I popolari elessero sindaco Raffaele Baldi, importante
personaggio della cultura cavese, un politico democratico che
si oppose all’avanzata fascista con un certo coraggio. La
situazione politica nazionale era in evoluzione. Mussolini
riceveva finanziamenti e organizzava il suo movimento che, non
trovando nelle forze liberali, cattoliche e socialiste una diga
comune, andò al potere, restandoci per oltre
vent’anni con la complicità opportunistica della
Corona.
A maggio del ’22 a Cava si
aprì la sezione del Fascio facendo molti proseliti tra i
vari schieramenti. Anche in seno al consiglio comunale ci
furono i pronunciamenti. Il primo a dichiararsi fascista fu
Gennaro De Filippis (Unione Democratica) che il 20 agosto
’23 propose la cittadinanza onoraria al cavalier
Mussolini, presidente del Consiglio. Tutto il consiglio
votò favorevolmente. Il Ppi aveva in Cava la sua
roccaforte provinciale e l’azione fascista si fece
sentire per conquistare questa enclave in un panorama
salernitano che andava rapidamente volgendo dalla parte di
Mussolini. In Parlamento importanti figure liberali
salernitane come Giovanni Amendola (questi aveva a Cava
nell’avv. Pietro De Ciccio un fattivo sostenitore)
partecipavano all’opposizione contro il Fascismo, ma in
provincia la situazione precipitava.
Progressivamente passò al Fascio
cavese la forte sezione dei Combattenti e reduci e il 24
gennaio del ’24, dopo le dimissioni di diversi
consiglieri sotto la spinta dei fascisti, si sciolse anche il
consiglio comunale in carica. Naturalmente non mancò la
manina del prefetto Carlo Solmi che nominò Alberto Fico (gen-lug
’24) commissario straordinario. Questi trovò nel
notaio Arturo Della Monica un collaboratore
amministrativo e molte affinità politiche, tali che
dovevano fare di Della Monica, nell’agosto del ‘24
prima un commissario prefettizio e successivamente sindaco e
podestà. Nelle elezioni politiche del 1924 il listone
fascista fece incetta di voti, ma a Cava il partito popolare si
confermò una roccaforte (quasi un quarto
dell’elettorato). Il fascismo si diffondeva con
violenza nel Paese. Uccisi Matteotti e tanti altri antifascisti:
operai, braccianti, esponenti delle Camere del Lavoro,
sindacalisti rossi e bianchi. I primi esili, il bavaglio
alla stampa. La dittatura mostrò il suo vero volto.

• [Dati disponibili]
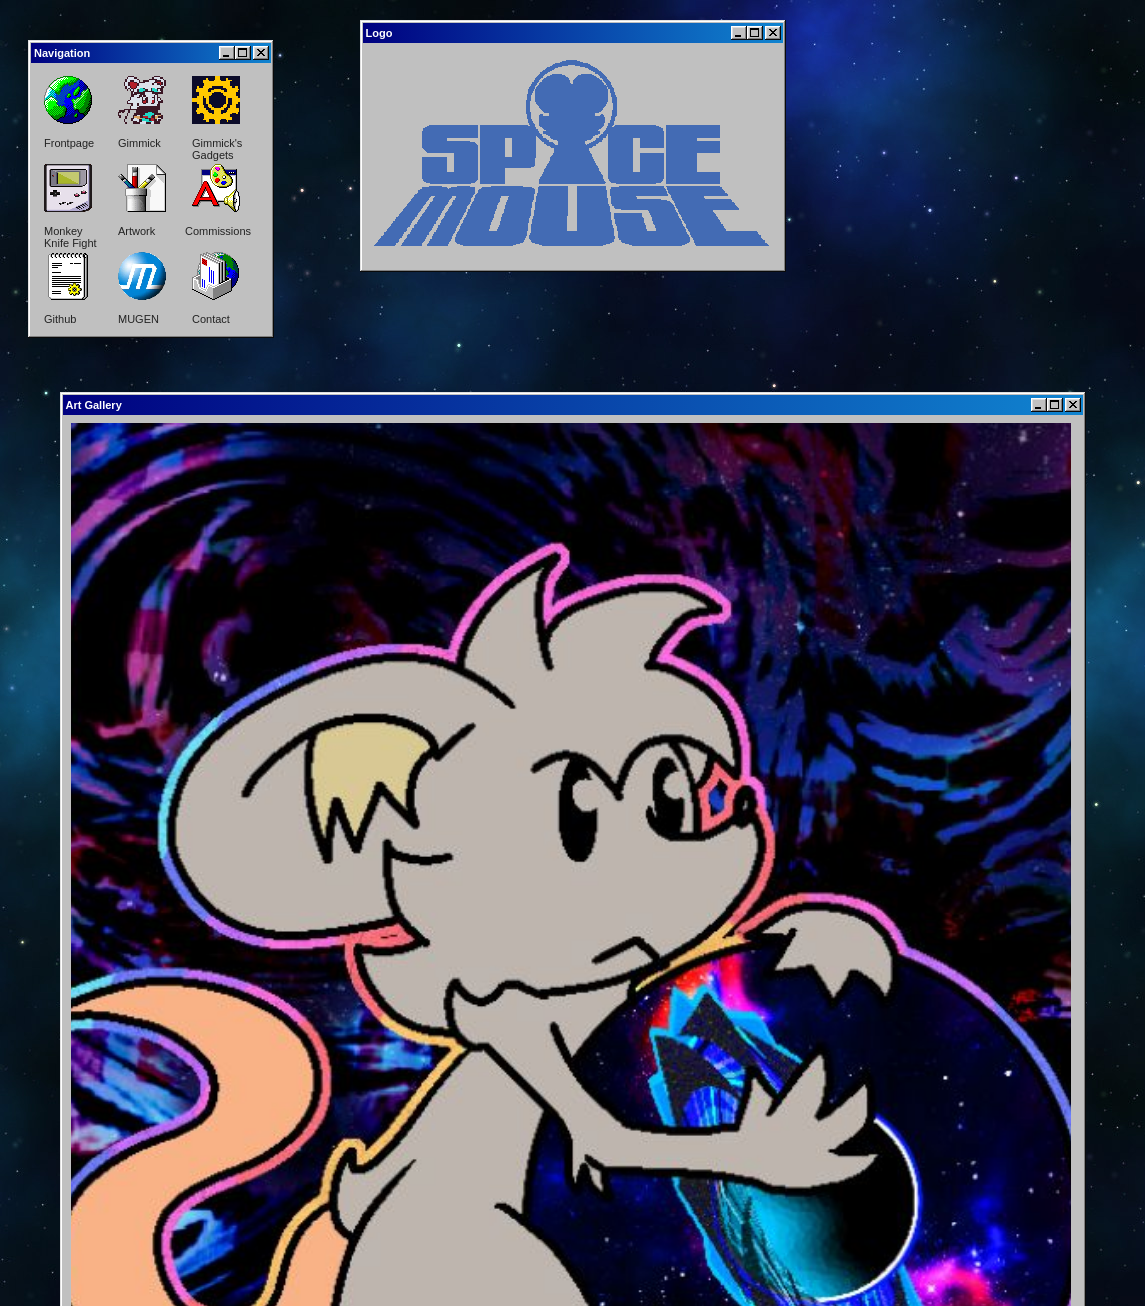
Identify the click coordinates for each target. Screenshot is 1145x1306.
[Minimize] (227, 53)
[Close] (261, 53)
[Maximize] (243, 53)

• [Esercizio scritto]
Prosegui il testo sull'avvento del fascismo a Cava, riprendendo subito dopo la sua ultima frase.

• [Risultato]
Da luglio ad agosto del ’24 Eugenio Rossi Marcelli fu commissario prefettizio a Cava. Poi il potere
arrivò nelle mani di Arturo
Della Monica, che dal
settembre del ’24 all’ottobre del 1935 non
lasciò più il bastone del comando. Il Della
Monica, durante la carica di commissario prefettizio,
predispose la sua vittoria alle successive elezioni
amministrative, trovando pieno appoggio nelle sfere provinciali
e nazionali. Il popolare Baldi fu ridotto quasi al silenzio
insieme alle opposizioni liberali che ancora resistevano sul
territorio. Ormai a Cava come nel resto del paese la macchina
politica propagandista fascista acquisiva e produceva consensi.
All’ombra dei portici la maggior parte delle famiglie
più ricche non persero tempo a mettersi dalla
parte del potere fascista, ottenendo anche incarichi di governo
cittadino. La maggior parte del popolo cavese
diventò fascista per convinzione, ignoranza e
necessità.
Il podestà Della Monica
nel ‘29, alla presenza del Re, inaugurò il
monumento ai caduti nella Guerra mondiale e poi anche la Casa
del Balilla. In un loro viaggio il principe Umberto e la moglie
Maria Josè visitarono la città. Della Monica
dall’ottobre del ’35 al febbraio del ’36 fu
sostituito da Carlo Villasanta e da Arturo
Incoronato e poi dal
podestà Enrico Papa (marzo ’36-agosto ‘39), un
tenente colonnello in aspettativa che allo scoppio della Guerra
venne richiamato alle armi.
Prima commissario prefettizio e poi
podestà Francesco Accinni, un ammiraglio. Giuseppe
Salsano entrò in carica nel
novembre del ’41 come commissario prefettizio e fino al
maggio del ’42 gestì il Comune che
progressivamente scivolava verso la fame per la guerra in
corso. Dal giugno del ’42 al maggio al 21 agosto del
’43 fu podestà Giulio
Parisio che dovette lasciare
per la caduta del Fascismo (25 luglio 1943). Sette
podestà che gestirono la città con i
classici metodi della dittatura e contribuirono a lasciare un
Paese stremato dalla guerra mondiale.
La sconfitta segnava il destino
dell’Italia anche nella seconda parte del secolo
facendone uno Stato a “sovranità limitata”
come i successivi fatti avrebbero reso evidenti a tutti,
diversi decenni dopo.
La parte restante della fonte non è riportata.